Selon son profil, le participant peut choisir un portefeuille pré-établi ou constituer son propre portefeuille avec des classes d’actif évolutifs. Pour les portefeuilles évolutifs, la répartition d’actif du portefeuille sélectionné évolue au fil du temps afin de refléter le nombre d’années avant la retraite selon le choix de l’employé.

« À mesure que l’employé s’approche de la retraite, sa répartition d’actifs change pour favoriser les revenus fixes. L’évolution automatique de la répartition d’actif s’effectue 25 ans avant la retraite, en réduisant les actions de 10 %. Puis 15 ans avant la retraite, le régime transfère automatique de 2 % chaque année des actions au revenu précédant l’âge de départ en retraite choisi par l’employé ou l’âge de 65 ans par défaut. »
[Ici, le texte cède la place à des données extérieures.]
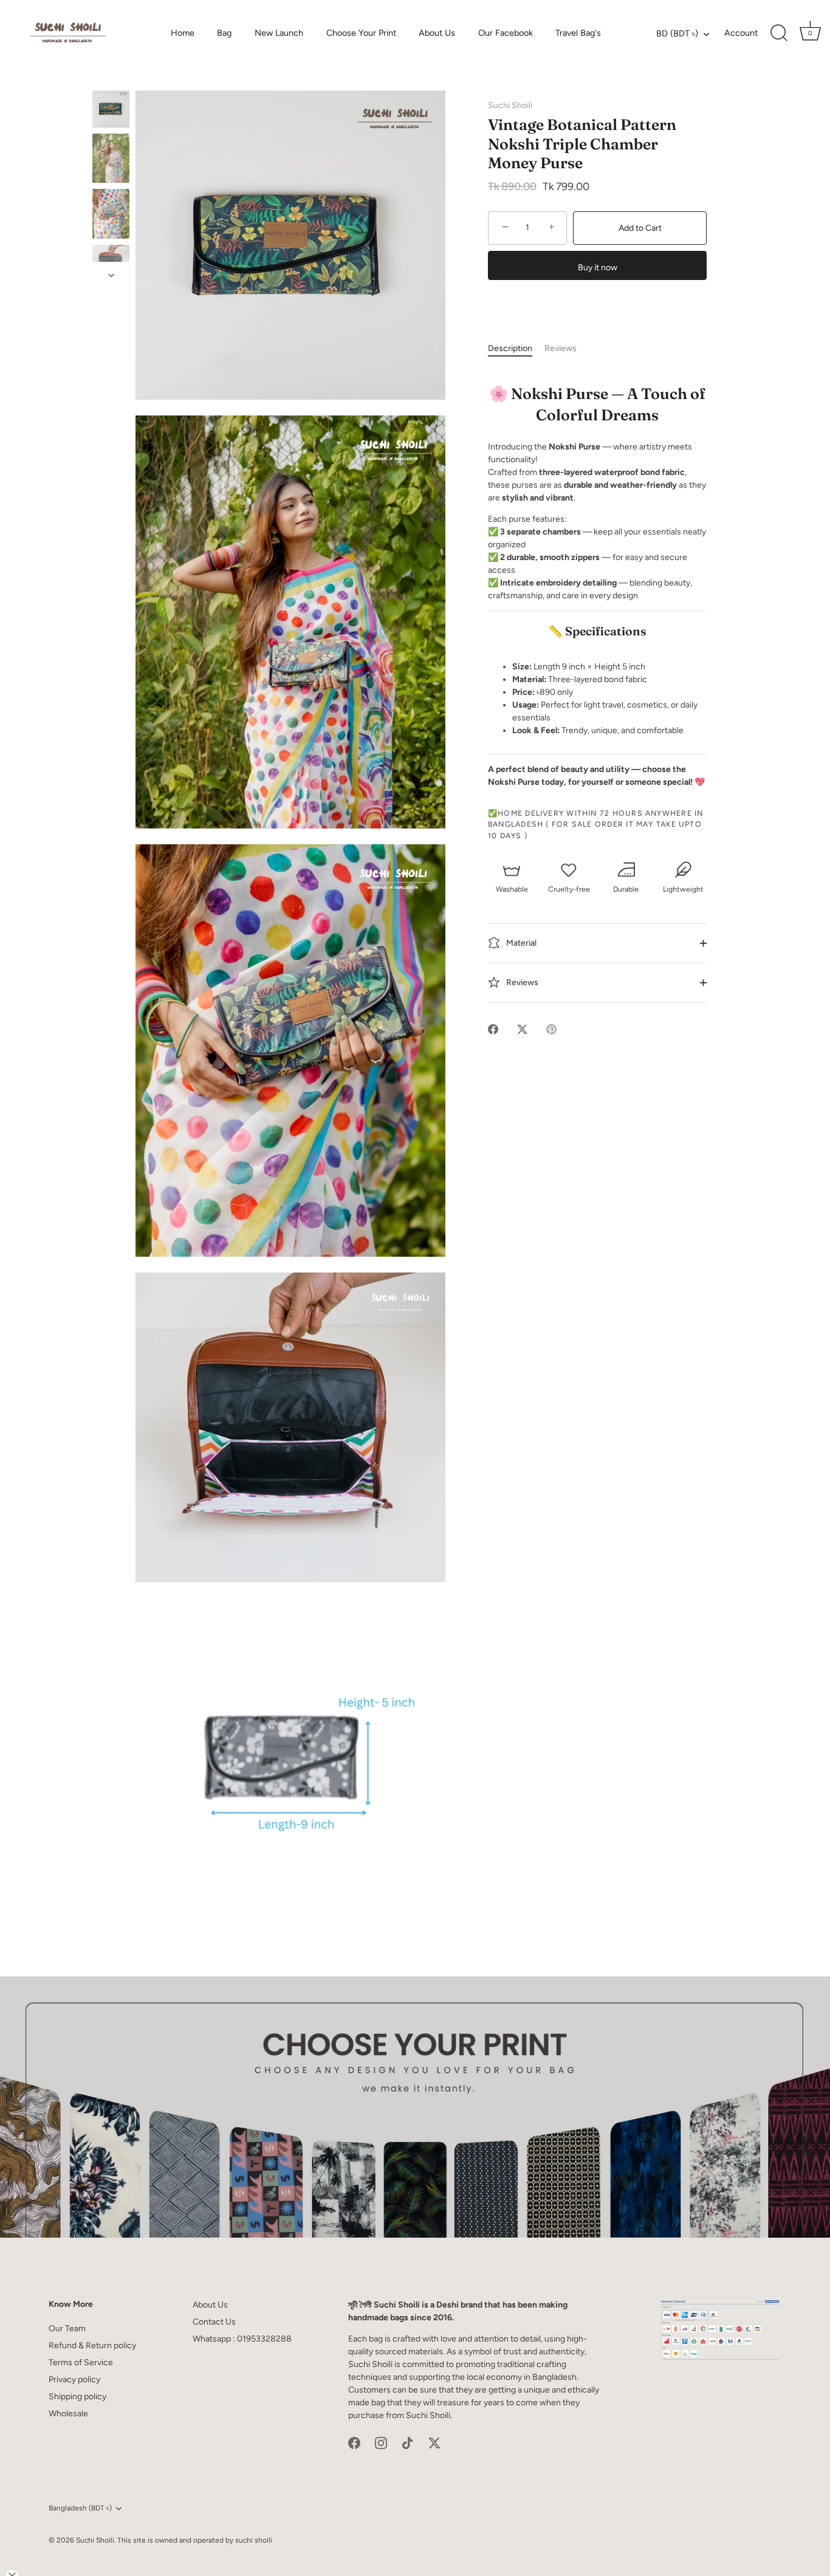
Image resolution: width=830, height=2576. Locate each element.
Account (741, 32)
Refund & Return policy (92, 2345)
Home (182, 32)
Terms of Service (81, 2362)
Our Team (67, 2328)
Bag (224, 32)
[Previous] (111, 79)
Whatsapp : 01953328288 (242, 2339)
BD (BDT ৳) (677, 33)
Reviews (560, 348)
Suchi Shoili (510, 105)
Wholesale (68, 2413)
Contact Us (214, 2322)
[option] (111, 110)
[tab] (516, 348)
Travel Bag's (578, 32)
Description (510, 348)
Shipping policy (77, 2396)
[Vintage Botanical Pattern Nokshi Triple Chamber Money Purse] (111, 109)
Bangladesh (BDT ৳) (80, 2508)
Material (520, 942)
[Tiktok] (408, 2443)
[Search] (779, 33)
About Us (437, 32)
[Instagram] (381, 2443)
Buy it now (597, 267)
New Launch (279, 32)
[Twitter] (434, 2443)
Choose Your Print (361, 32)
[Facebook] (354, 2443)
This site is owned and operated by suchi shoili (194, 2540)
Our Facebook (505, 32)
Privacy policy (74, 2379)
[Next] (111, 275)
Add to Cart (640, 228)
Le processus de sélection des gestionnaires de placement avait comme objectif d’offrir aux participants la meilleure structure de placement possible, c‘est-à-dire diversifiée, ayant des frais les plus bas possibles et avec un profil de risque/rendement avantageux.

Pour effectuer le processus de diligence, l’équipe de placement Rio Tinto a travaillé de concert avec un consultant. Les gestionnaires retenus doivent détenir une cote de grande qualité.

« Il nous fallait nous assurer un niveau de diversification en sélectionnant des gestionnaires ayant des styles différents. Par exemple, nous avons fait des tests de corrélation entre deux gestionnaires faisant partie de la même classe d’actif. Nous avons aussi tenté de bénéficier des relations déjà existantes avec certains gestionnaires, lorsque c’était possible, ce qui permet d’harmoniser et simplifier la gouvernance du suivi des gestionnaires et de réduire les frais. »

Clarifier les fonds à date cible Yvan Breton, nouvellement nommé à la direction du service d’impartition de placements de Mercer, Canada et Amérique Latine, a pour sa part signalé qu’il fallait inciter les participants à prendre des décisions quant à leurs placements immédiatement lors de leur adhésion au régime. Trop souvent, on observe une inertie des participants face à des décisions aussi cruciales pour leur avenir.

« Les participants changent relativement peu leurs choix de placement en cours de carrière. Ils doivent faire leur choix selon leur profil d’investisseur, autrement les portefeuilles pré-établis peuvent faciliter leur travail. Le risque à long terme n’est pas dans les choix de placement eux-mêmes, mais bien dans le fait de ne pas avoir accumulé suffisamment pour la retraite. »

Selon M. Breton, les notions d’un FRV par exemple peuvent être assez difficiles à vulgariser pour les gens moins connaisseurs. De plus, la perception des gens à l’égard de leur régime peut facilement être erronée. Ils peuvent espérer recevoir davantage de leur régime que la réalité.

« Certains participants peu informés croient que leur régime offre une certaine de garantie de revenu à la retraite ou encore que les portefeuilles pré-établis offrent de meilleurs rendements à peu de risque. Il faudrait modifier la perception de ces gens pour éviter les mauvaises surprises, une fois à la retraite.

Pour M. Breton, le Canada devrait suivre les traces des États-Unis en clarifiant la notion des fonds à date cible. « À qui ces fonds sont destinés et comment évoluent-ils dans le temps et lors de la retraite? Il y a beaucoup d’interrogations à propos des fonds à date cible, qui sont au Canada depuis cinq ou six ans seulement. Il faudrait améliorer la situation », a insisté M. Breton.